Alıştırma açıklaması: Aşağıdaki, prime esas kazancın tespitine ilişkin Yargıtay kararını son cümlesinden sonra sürdürün.

Gösterilen metin:
※ ※ ※
Abaküs Yazılım
10. Hukuk Dairesi
Esas No: 2020/4794
Karar No: 2021/5257
Karar Tarihi: 14.04.2021

Yargıtay 10. Hukuk Dairesi 2020/4794 Esas 2021/5257 Karar Sayılı İlamı

10. Hukuk Dairesi         2020/4794 E.  ,  2021/5257 K.

    "İçtihat Metni"

    Mahkemesi : İstanbul Bölge Adliye Mahkemesi 33. Hukuk Dairesi

    Dava, prime esas kazancın tespiti istemine ilişkindir.
    İlk Derece Mahkemesince, hükümde belirtilen gerekçelerle davanın kısmen kabulüne dair verilen karara karşı davalı Kurum vekili tarafından istinaf yoluna başvurulması üzerine, İstanbul Bölge Adliye Mahkemesi 33. Hukuk Dairesince istinaf talebinin esastan reddine karar verilmiştir.
    İstanbul Bölge Adliye Mahkemesi 33. Hukuk Dairesince verilen kararın, davalı Kurum vekili tarafından temyiz edilmesi üzerine, temyiz isteğinin süresinde olduğu anlaşıldıktan ve Tetkik Hâkimi ... tarafından düzenlenen raporla dosyadaki kağıtlar okunduktan sonra işin gereği düşünüldü ve aşağıdaki karar tespit edildi.
    I-İSTEM:
    Davalı işyerinde 28.02.2002 ile 20.02.2013 tarihleri arasında kesintisiz çalıştığını, son aldığı ücretin net 1.800.- TL olduğunu, sigortalı girişinin 03.04.2003 tarihinde yapıldığını, İstanbul Anadolu 9.İş Mahkemesinin 2013/206 esas sayılı dosyasında işçilik alacaklarına ilişkin tespitin yapıldığını, ücretinin asgari ücret üzerinden bildirildiği, son ücreti olan 1.800.- TL net üzerinden kazançlarının ve bildirimi yapılmayan hizmetlerinin tespitini talep ve dava etmiştir.
※ ※ ※
Veri bölümü:

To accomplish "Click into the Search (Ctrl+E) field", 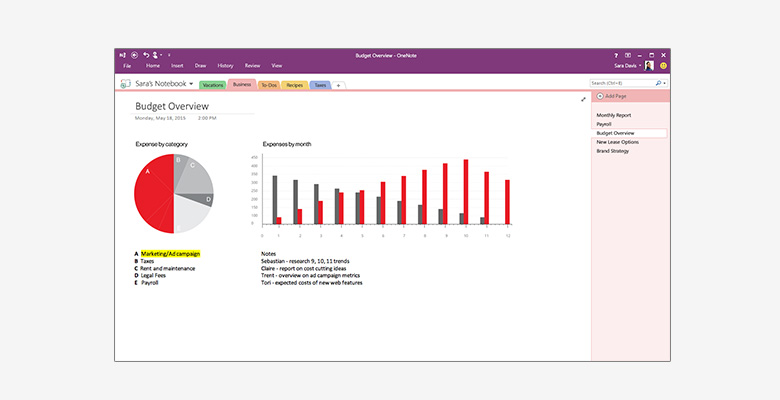I will pyautogui.click(x=620, y=82).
※ ※ ※
Nihai cevap:
    II-CEVAP:
    Feri Müdahil vekili cevap dilekçesinde özetle; İst. And. 9. İş Mahkemesinden verilen kararın müvekkil kurumun taraf olmaması sebebi ile kurumu bağlamadığını, davanın usul ve yasaya aykırı olması sebebi ile reddi gerektiğini, 5 yıllık hak düşürücü sürenin söz konusu olduğunu, müvekkil kurum kayıtlarında görülmeyen çalışmaların tespitinin mümkün olmadığını, iddianın resmi kayıt ve belgeler ile kanıtlanması gerektiğini, işe giriş bildirgesinin fiili çalışmanın varlığını kanıtlamayacağını, yüksek ücret alma yönündeki iddiaların yazılı delil ile kanıtlanması gerektiğini, tanık beyanlarına dayanılarak hüküm verilmemesini, tanık dinlenmesi gerektiğinde işi bilen bordro tanıkları olması gerektiğini belirterek davanın reddine karar verilmesini ve 25.09.2015 günlü dilekçesi ile 6552 sayılı yasa hükümleri gereğince feri müdahillik talebinde bulunduğu anlaşılmıştır.
    Davalı işverenlik tarafından cevap dilekçesi verilmemiştir.
    III-MAHKEME KARARI :
    A-İLK DERECE MAHKEME KARARI:
    İlk derece Mahkemesi tarafından, “ davanın kısmen kabulü ile; davacının davalı işyerinde; 28.08.2002 - 20.02.2013 tarihleri arasında en son net 1.500,00 TL ücret ile kesintisiz olarak çalıştığının tespitine, fazlaya dair talebin reddine” şeklinde karar verilmiştir.
    B-BÖLGE ADLİYE MAHKEMESİ KARARI:
    Bölge Adliye Mahkemesi tarafından,“-davalı Kurumun istinaf başvurusunun esastan reddine,”şeklinde karar verilmiştir.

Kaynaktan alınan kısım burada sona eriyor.